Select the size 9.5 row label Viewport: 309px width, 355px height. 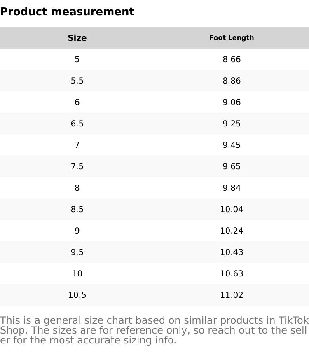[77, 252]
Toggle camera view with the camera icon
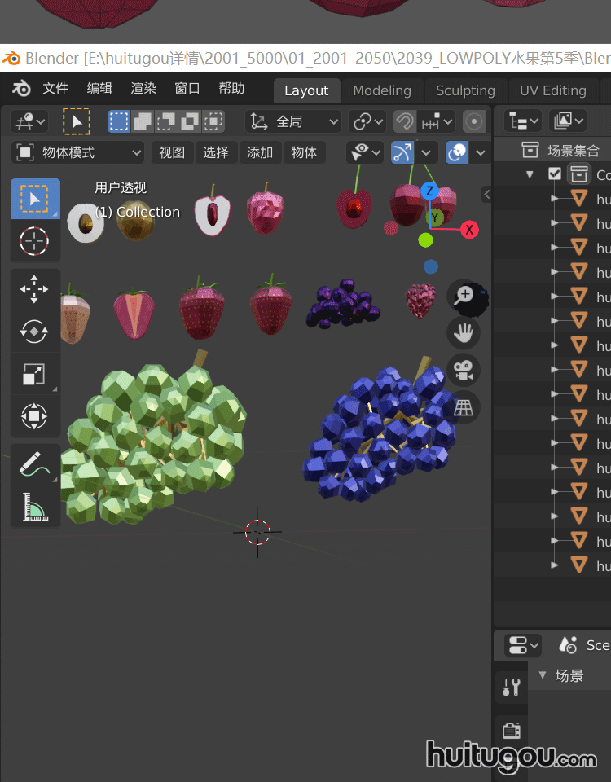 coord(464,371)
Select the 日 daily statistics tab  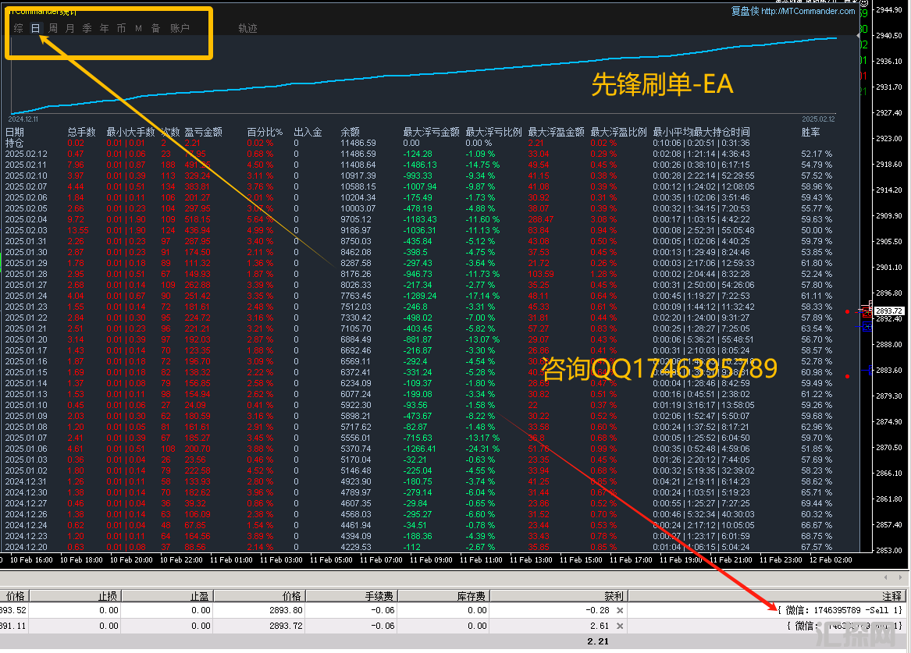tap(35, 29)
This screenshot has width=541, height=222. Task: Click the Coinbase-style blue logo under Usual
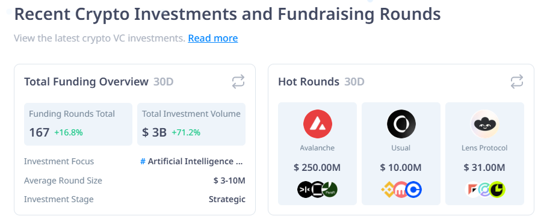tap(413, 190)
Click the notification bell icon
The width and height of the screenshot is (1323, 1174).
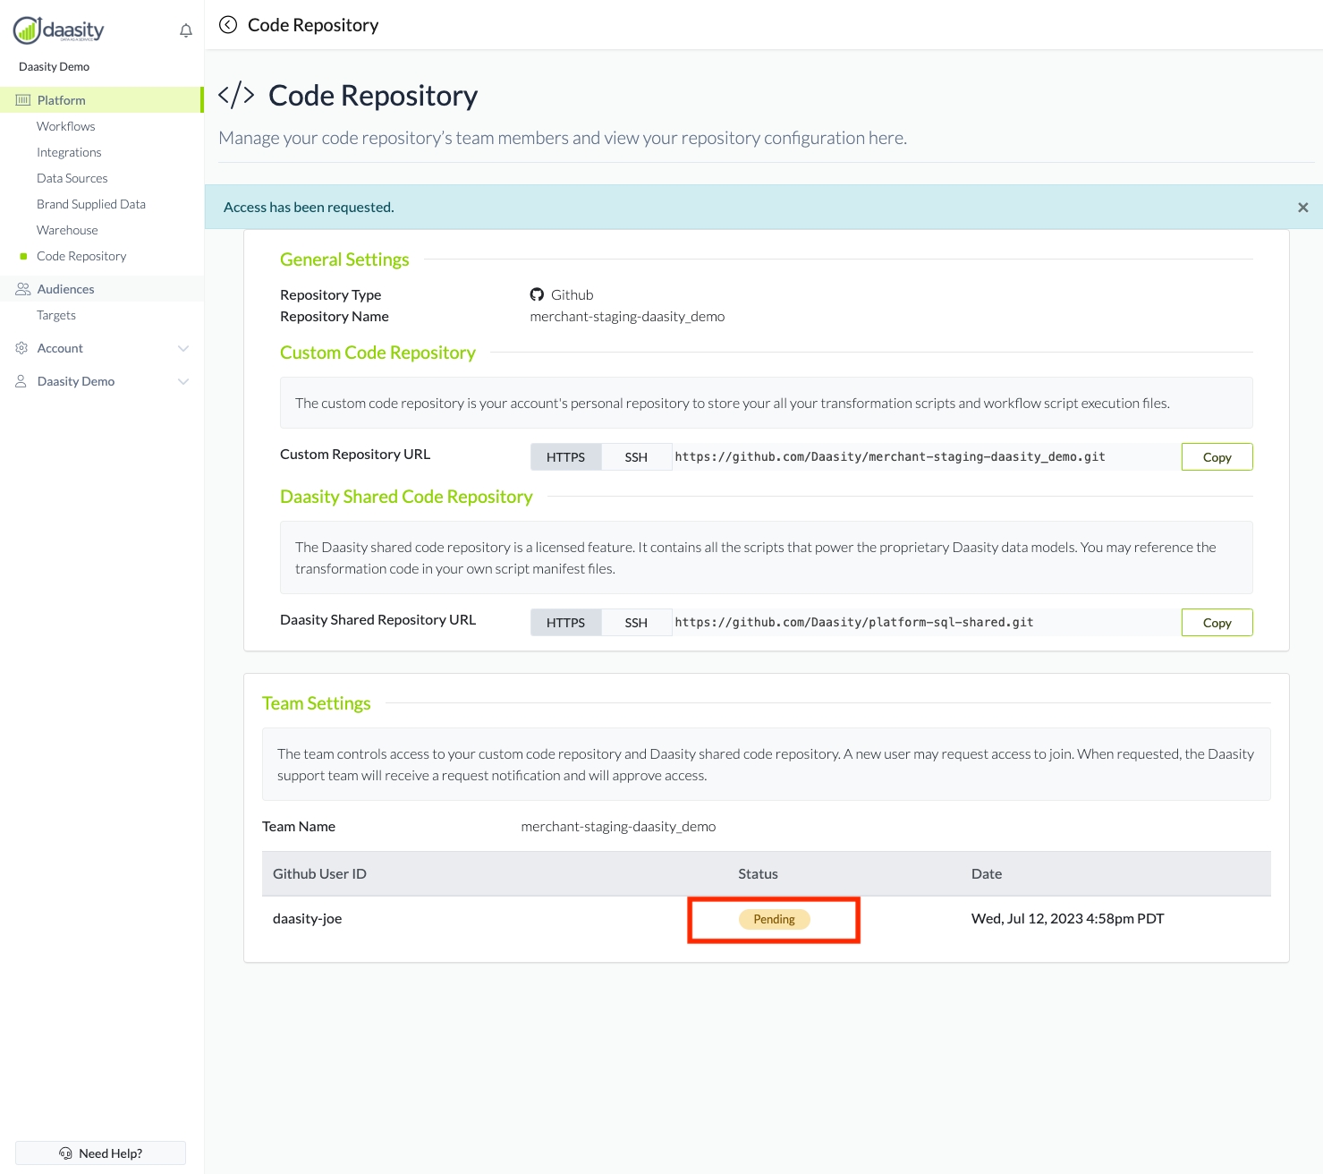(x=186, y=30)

※

Activity » Write out the lines of the material from the one containing "The width and" through the last, exactly and only those. Leave every picture out.

Exercise answer »
The width and height of the screenshot is (1323, 1174).
(x=186, y=30)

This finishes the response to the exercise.